Aufgabensammlung.
[a] Beantworte anhand des Lesetexts über Inflation und gesellschaftliche Konflikte die folgenden Fragen:
(i) Wer kämpft laut Weber außer Klassen noch um Ressourcen?
(ii) Welche derzeitigen Trends betreffen verschiedene gesellschaftliche Gruppen unterschiedlich stark?
(iii) Welche Summe sieht der Kohleausstieg vor, und für einen Sektor mit wie vielen Beschäftigten?
[b] Führe den Lesetext über Inflation und gesellschaftliche Verteilungskonflikte im Anschluss an seinen letzten Satz fort.

Lesetext.
Der deutsche Soziologe Max Weber hat die von Marx entwickelte Konflikttheorie auf zahlreiche Konfliktfelder in der Gesellschaft übertragen. Ihm zufolge kämpfen nicht nur Klassen, sondern auch Statusgruppen, Regionen und andere Interessengruppen um Ressourcen. In ähnlicher Weise interpretieren Inflationsmodelle der politischen Ökonomie Inflation als Ausfluss von gesellschaftlichen Konflikten.[12] In eher heterogenen Gesellschaften treten diese Verteilungskonflikte deutlicher zutage, und durch Umverteilungseffekte kann die Politik selbst die Inflation ankurbeln. Dies gilt vor allem dann, wenn populistische Parteien an der Macht sind. Verschiedene gesellschaftliche Gruppen werden von den derzeitigen Trends – Digitalisierung, Alterung, Urbanisierung und die Umstellung auf eine CO2-neutrale Wirtschaft – in unterschiedlichem Maße betroffen sein. Daher werden sie zunehmend intensiver um ihre jeweiligen „legitimen“ Interessen und Besitzstände kämpfen. Wenn die Gesellschaft heterogener wird, wird auch die Parteienlandschaft stärker fragmentiert. Dadurch werden Kompromisse, bei denen jede Seite profitiert, und finanzielle Ausgleichsmechanismen zu immer wichtigeren Instrumenten für die Politik. Die damit einhergehenden Kosten lassen sich gut am Beispiel der deutschen Rentenpolitik in den vergangenen Jahren oder am im vergangenen Jahr vereinbarten Kohleausstieg illustrieren (Letzterer sieht über EUR 50 Mrd. für einen Sektor mit nicht einmal 50.000 Beschäftigten vor).

Datenauszug.
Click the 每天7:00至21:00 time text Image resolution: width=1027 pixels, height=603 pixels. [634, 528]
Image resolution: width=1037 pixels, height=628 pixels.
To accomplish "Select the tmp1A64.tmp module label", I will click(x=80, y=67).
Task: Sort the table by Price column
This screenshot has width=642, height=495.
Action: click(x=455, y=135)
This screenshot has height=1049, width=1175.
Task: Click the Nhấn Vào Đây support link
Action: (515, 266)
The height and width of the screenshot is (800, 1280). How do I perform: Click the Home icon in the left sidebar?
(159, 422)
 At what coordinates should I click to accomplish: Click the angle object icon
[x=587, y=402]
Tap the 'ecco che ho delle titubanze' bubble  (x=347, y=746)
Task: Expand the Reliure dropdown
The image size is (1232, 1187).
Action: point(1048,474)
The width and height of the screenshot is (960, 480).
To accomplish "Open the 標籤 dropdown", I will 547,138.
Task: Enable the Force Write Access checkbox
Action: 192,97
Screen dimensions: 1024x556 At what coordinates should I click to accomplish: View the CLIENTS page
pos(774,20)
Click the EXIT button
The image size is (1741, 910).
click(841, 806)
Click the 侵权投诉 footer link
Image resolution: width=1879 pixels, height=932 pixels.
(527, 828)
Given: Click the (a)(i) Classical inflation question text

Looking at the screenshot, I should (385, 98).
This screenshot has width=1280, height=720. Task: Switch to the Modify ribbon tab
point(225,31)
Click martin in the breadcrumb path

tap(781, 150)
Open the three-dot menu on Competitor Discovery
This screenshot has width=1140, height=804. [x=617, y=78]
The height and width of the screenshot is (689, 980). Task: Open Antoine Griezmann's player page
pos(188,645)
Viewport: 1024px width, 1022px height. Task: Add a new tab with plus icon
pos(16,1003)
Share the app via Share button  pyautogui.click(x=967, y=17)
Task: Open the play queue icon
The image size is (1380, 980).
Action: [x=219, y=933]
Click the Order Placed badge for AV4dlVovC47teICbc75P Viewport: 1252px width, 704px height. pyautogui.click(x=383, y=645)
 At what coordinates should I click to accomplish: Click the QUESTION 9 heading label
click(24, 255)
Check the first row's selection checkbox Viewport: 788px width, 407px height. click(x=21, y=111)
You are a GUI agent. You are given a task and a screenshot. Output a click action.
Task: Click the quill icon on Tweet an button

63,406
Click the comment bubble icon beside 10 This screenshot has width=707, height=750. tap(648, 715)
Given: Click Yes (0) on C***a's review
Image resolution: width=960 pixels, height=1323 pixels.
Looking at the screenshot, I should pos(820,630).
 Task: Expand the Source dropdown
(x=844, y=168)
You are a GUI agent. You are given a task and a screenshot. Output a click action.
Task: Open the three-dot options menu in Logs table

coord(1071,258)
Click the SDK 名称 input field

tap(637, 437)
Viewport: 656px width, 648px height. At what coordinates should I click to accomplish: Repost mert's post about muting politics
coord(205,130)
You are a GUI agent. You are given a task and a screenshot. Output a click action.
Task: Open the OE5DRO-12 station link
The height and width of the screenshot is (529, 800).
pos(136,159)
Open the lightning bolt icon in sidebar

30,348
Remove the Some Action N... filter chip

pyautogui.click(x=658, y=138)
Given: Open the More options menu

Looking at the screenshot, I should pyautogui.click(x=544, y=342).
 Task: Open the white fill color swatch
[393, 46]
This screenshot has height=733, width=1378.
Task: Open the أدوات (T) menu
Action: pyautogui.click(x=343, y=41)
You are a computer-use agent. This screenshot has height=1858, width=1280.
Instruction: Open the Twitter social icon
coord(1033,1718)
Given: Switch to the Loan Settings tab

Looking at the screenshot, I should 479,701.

Lösungen.
[a]
(i) Statusgruppen, Regionen und andere Interessengruppen.
(ii) Digitalisierung, Alterung, Urbanisierung und die Umstellung auf eine CO2-neutrale Wirtschaft.
(iii) Über EUR 50 Mrd. für einen Sektor mit nicht einmal 50.000 Beschäftigten.

[b]
Klimapolitik: Niemand will die Verluste infolge einer niedriger verlaufenden Transformationskurve tragen

Strukturelle Veränderungen wie die Globalisierung oder wahrscheinlich auch die Digitalisierung fördern den makroökonomischen Wohlstand. Insofern kann von den Gewinnern „verlangt“ werden, einen Teil ihrer Gewinne zur Finanzierung von Ausgleichszahlungen für die Verlierer zur Verfügung zu stellen, damit es idealerweise allen besser geht. Bei der ungünstigen demografischen Entwicklung gerät dieser Ansatz allerdings unter Druck, zumal er tendenziell das Potenzialwachstum senkt. Die zu verteilenden Gewinne werden also geringer. Die Umstellung auf eine CO2-neutrale Wirtschaft bedeutet für die volkswirtschaftliche Gesamtrechnung logischerweise, dass die Transformationskurve nach unten verschoben wird, weil weniger effiziente Energiequellen eingesetzt werden.[13] Damit müssen Verluste umverteilt werden und der Lebensstandard sinkt. Aus der Prospekttheorie wissen wir, dass Verluste für die Menschen absolut gesehen ein größeres Gewicht als Gewinne in gleicher absoluter Höhe haben.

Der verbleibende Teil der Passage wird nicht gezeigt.